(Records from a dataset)
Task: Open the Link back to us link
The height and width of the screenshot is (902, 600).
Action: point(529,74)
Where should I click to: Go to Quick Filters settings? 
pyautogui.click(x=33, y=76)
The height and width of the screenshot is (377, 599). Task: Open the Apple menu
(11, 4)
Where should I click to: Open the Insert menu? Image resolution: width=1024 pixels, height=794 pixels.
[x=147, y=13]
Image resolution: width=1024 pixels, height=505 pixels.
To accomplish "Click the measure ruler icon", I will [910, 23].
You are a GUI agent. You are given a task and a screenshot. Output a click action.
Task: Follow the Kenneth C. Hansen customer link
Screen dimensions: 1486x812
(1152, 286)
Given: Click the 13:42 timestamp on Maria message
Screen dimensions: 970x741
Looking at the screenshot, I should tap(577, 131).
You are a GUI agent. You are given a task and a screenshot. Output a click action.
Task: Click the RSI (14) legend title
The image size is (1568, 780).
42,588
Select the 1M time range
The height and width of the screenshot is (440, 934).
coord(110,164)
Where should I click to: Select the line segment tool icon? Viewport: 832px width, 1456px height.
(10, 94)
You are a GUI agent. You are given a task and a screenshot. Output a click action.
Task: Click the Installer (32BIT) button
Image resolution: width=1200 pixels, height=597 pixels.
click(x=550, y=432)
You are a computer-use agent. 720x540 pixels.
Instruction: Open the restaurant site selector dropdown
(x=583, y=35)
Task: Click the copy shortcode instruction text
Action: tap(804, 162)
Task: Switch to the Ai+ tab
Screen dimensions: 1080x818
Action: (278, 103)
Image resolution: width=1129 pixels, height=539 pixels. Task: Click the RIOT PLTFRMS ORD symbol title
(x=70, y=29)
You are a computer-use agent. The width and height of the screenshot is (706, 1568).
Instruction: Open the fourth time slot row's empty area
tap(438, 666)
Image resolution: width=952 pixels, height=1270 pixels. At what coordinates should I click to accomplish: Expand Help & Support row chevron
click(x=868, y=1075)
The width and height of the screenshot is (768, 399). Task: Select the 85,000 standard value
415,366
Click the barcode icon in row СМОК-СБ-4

§ WHAT NEEDS TO BE DONE:
Exactly as they stand, set down the lines from the top of the data through the line with "Image resolution: width=1024 pixels, height=505".

§ EXERCISE SOLUTION:
Task: Open the Link back to us link
The height and width of the screenshot is (902, 600).
Action: point(529,74)
Where should I click to: Go to Quick Filters settings? 
pyautogui.click(x=33, y=76)
The height and width of the screenshot is (377, 599). Task: Open the Apple menu
(11, 4)
Where should I click to: Open the Insert menu? Image resolution: width=1024 pixels, height=794 pixels.
[x=147, y=13]
Image resolution: width=1024 pixels, height=505 pixels.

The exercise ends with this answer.